The third thing is that most management theory does not recognise that failure, under-achievement and so on are simply part of the reality of (if I can get theological) a fallen world. Remember the guru book 'In search of Excellence' - many read it, few I suspect embraced it. It might have been a different story if it had been called 'In search of being as good as we can get'.

Finally, there is a real problem of influence. I remember attending a very good day conference organised by Richard Higginson at Ridley Hall, Cambridge once. Guest speakers included those who actually had a track record of introducing Christian (though any caring creed would have helped!) values to their workplaces. The only trouble was that, as I recall, those speakers were all the likes of CEOs, company owners etc. If you are not actually at the TOP it is very difficult. Of course individual simple human love and respect helps and I met many who, against the odds, tried to work in that way - but painfully they were often known as exceptions - good for Christian witness but only a drop in the overall ocean of pain.

It would be fascinating to see whether any sort of legislative approach could possibly work. If not I believe that one thing we can all at least do is to support those at work - in prayer, through understanding, with mutual support groups perhaps. Oh, and of course, if schools and families were stronger on the same agenda that would help to.

Anonymous said...

And all the more intriguing that despite there apparently being some 60,000 people with disabilities reporting violence against them at work, only 141 people were successfully prosecuted for any disability-related hate crime anywhere in the country in 2007-8. What is the government doing about it? What else can the church doing to provide that safe refuge, that sense of love and belonging, to those whose experiences of others often leave them fearful, alone and feeling worthless? Big questions for all we do.

Bishop Alan Wilson said...

Adrian, many thanks for taking this deeper and giving some analytics of the reasons. Behind all the things you record is a kind of mechanised assumption about human beings — Henry Ford style assumption that people are just working things.

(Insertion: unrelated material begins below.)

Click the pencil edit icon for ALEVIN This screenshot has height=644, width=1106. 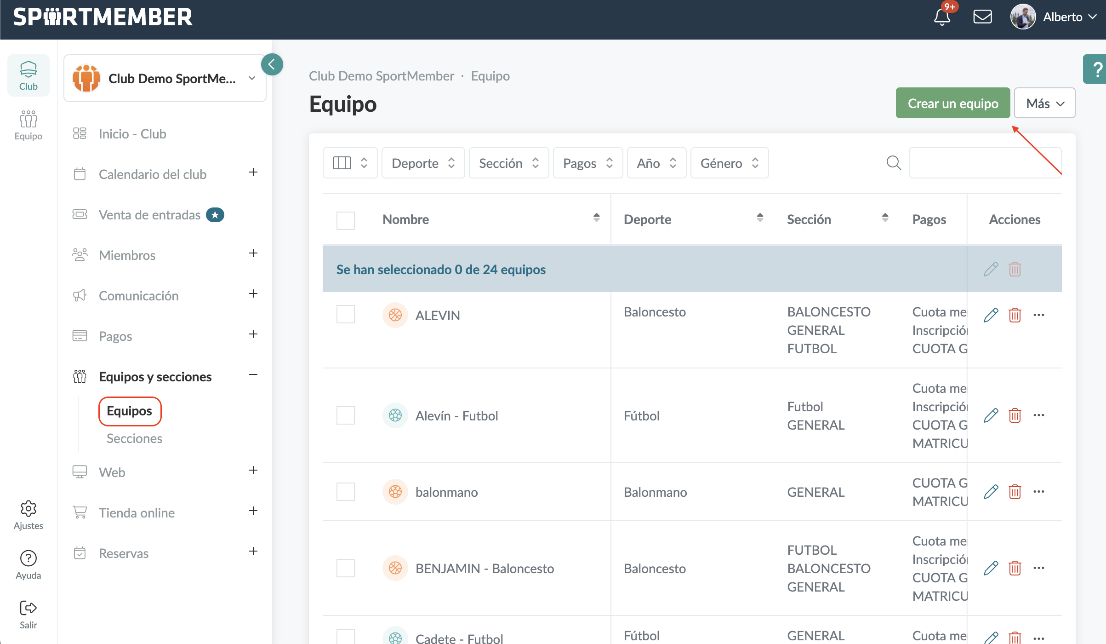991,315
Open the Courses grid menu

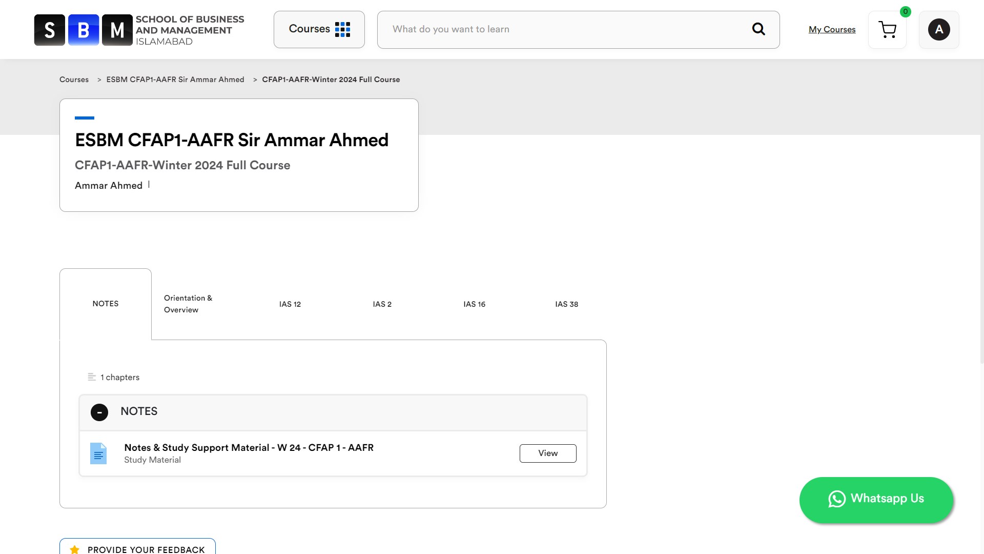coord(319,30)
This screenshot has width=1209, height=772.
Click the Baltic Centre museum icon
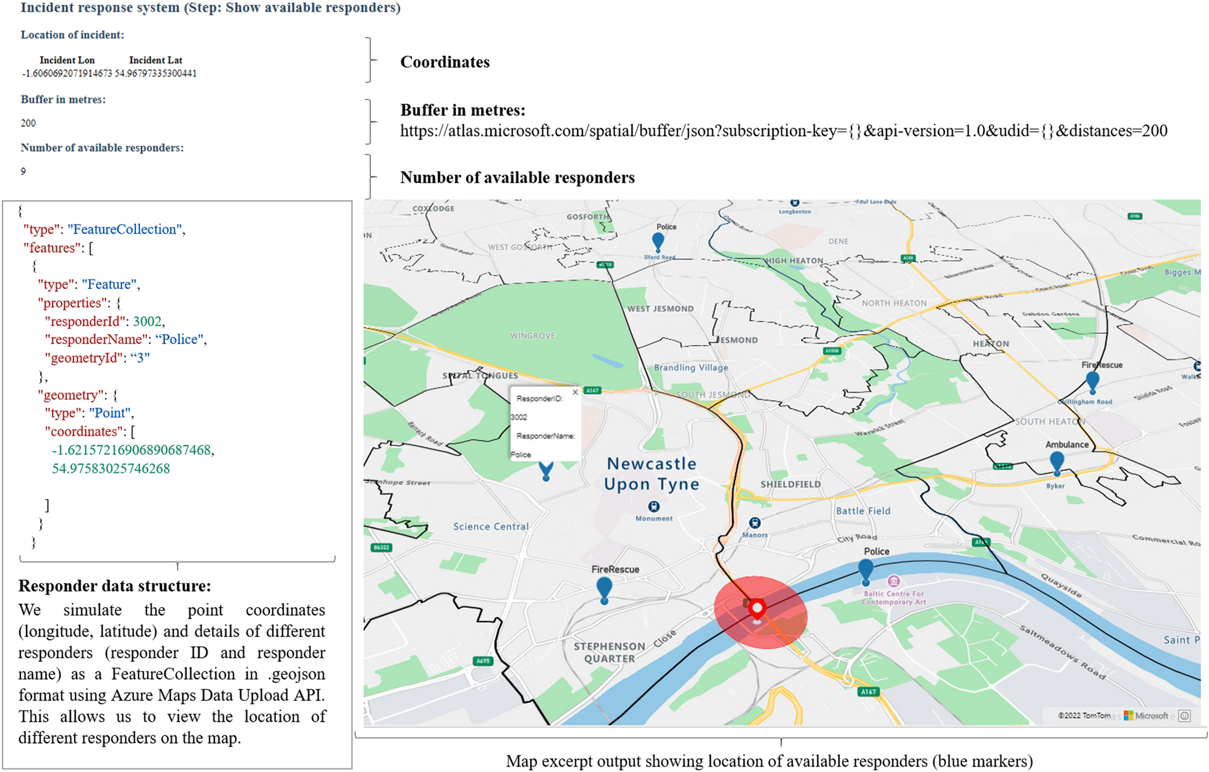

I spent time today with highly esteemed colleague with a big background in probation who told me all about how the introduction of impersonal/ mechanistic service standard measure in the 80's made it impossible to work with young people at a level that would make any difference. You just stopped taking risks, because it was safer all round to confine everything to a tickbox level. That's when the soul went out of the job for her How tragic. She also spotted the inabiity you have to accept teh realities of death and falure, by pumping up expectations of perpetual success, and blaming people when they don't sustain themselves.

Thanks also for drawing attention to the extent to which cultures that deny humanity in others are corporate/ self reinforcing things; principalities and powers.

Ann, There's always a gap between reported crime and incidence of crime. But this is massive. I wonder where the blockage is. With rape, where there's only an 8% conviction rate, it's around evidence giving. I wonder how many cases are referred to the CPS, and what proportion of those are prosecuted? Or is the issue around recording these crimes in the first place? or both?

Anonymous said...

Bishop Alan,
thank you - your colleague's comments about the introduction of certain practices in the 80s ring a loud bell - and it links with something my friend John Davies was blogging about a while ago around the area of the difficulties of young working class people - especially the way the old apprentice system used to allow nurture and growth by passing on experience and shared values from generation to generation - something that has largely become lost and which, I wonder, relates not only to work but to the growing feeling of a gap in understanding between generations.